Your task → Reproduce the lines that run from the one containing "The width and height of the screenshot is (1500, 1794)." through the one containing "coordinates (652, 376).", changing "Locate an element" to "Find an element" and keeping everything else the same.

Data for processing →
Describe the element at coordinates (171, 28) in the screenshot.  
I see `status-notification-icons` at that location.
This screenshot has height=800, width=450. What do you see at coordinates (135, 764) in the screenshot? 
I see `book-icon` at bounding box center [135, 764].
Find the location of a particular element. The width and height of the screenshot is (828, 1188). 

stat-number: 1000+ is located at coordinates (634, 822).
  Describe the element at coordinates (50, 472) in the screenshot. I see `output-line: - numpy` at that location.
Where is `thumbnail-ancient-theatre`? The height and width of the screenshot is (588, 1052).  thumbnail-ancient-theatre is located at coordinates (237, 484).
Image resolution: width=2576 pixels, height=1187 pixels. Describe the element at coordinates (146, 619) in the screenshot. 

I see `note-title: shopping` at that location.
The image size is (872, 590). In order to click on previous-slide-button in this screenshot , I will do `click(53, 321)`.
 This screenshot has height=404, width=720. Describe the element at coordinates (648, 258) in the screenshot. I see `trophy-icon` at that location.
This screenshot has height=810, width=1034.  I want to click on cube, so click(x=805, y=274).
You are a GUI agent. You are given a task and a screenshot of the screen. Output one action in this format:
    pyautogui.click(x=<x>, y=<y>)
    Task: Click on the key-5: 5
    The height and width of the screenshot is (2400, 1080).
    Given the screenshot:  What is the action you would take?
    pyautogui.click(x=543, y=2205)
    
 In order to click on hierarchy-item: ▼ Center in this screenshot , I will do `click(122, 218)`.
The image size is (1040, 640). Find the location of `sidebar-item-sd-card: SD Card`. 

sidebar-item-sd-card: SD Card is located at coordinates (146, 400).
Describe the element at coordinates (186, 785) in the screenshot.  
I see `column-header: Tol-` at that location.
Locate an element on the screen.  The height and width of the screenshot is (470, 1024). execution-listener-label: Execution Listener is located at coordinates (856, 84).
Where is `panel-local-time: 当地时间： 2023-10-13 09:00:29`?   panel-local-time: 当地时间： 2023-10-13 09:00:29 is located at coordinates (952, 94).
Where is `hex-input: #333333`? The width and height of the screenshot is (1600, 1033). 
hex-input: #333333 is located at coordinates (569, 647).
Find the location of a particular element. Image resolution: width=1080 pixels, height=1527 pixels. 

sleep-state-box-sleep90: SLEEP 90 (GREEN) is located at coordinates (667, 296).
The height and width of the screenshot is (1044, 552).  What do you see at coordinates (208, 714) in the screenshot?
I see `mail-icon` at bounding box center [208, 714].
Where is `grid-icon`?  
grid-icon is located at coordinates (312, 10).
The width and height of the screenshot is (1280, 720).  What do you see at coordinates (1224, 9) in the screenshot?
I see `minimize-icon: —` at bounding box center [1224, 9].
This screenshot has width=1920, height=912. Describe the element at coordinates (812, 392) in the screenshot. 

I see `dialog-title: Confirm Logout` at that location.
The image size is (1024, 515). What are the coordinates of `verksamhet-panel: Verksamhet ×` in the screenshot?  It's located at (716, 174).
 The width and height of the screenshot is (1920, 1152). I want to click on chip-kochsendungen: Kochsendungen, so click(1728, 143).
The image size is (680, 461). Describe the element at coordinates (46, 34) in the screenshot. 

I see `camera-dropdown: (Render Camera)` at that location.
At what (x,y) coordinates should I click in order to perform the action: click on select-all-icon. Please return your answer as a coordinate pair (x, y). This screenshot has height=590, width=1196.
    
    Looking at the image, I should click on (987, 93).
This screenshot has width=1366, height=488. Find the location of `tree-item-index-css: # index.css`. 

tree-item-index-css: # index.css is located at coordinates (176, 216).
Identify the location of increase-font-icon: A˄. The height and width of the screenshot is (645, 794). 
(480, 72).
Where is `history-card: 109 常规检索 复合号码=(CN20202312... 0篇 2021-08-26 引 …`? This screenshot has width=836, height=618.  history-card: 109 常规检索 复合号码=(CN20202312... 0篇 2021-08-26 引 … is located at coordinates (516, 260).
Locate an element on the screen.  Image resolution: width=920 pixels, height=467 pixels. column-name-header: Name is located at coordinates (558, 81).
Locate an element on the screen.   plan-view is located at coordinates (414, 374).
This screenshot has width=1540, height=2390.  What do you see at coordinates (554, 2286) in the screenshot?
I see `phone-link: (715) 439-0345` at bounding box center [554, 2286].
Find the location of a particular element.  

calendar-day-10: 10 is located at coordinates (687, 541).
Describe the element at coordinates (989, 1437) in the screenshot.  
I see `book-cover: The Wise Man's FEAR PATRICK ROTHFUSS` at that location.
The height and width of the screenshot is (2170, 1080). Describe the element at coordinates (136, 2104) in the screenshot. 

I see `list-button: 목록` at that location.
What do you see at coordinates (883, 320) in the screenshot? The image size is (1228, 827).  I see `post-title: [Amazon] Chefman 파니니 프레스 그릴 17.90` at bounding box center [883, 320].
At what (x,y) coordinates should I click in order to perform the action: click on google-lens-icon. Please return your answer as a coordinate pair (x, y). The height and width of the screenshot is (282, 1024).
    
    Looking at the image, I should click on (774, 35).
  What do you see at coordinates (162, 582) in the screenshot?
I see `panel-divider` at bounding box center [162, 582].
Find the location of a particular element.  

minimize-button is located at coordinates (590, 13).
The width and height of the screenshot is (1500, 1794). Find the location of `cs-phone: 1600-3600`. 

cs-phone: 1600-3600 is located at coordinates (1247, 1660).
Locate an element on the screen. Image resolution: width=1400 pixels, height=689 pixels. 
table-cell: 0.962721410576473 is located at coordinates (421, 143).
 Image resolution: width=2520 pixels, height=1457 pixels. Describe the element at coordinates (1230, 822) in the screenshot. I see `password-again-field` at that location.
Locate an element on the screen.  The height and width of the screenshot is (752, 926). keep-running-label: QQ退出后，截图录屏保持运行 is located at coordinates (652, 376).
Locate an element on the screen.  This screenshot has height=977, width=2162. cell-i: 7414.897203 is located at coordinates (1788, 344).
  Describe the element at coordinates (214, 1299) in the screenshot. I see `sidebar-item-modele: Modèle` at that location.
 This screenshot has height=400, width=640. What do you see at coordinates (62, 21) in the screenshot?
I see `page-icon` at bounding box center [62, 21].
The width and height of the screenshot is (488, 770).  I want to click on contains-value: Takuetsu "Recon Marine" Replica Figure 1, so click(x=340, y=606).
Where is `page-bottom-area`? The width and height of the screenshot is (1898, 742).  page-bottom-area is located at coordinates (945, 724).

Response area →
The width and height of the screenshot is (1500, 1794). Find the location of `cs-phone: 1600-3600`. 

cs-phone: 1600-3600 is located at coordinates (1247, 1660).
Find an element on the screen. Image resolution: width=1400 pixels, height=689 pixels. 
table-cell: 0.962721410576473 is located at coordinates (421, 143).
 Image resolution: width=2520 pixels, height=1457 pixels. Describe the element at coordinates (1230, 822) in the screenshot. I see `password-again-field` at that location.
Find an element on the screen.  The height and width of the screenshot is (752, 926). keep-running-label: QQ退出后，截图录屏保持运行 is located at coordinates (652, 376).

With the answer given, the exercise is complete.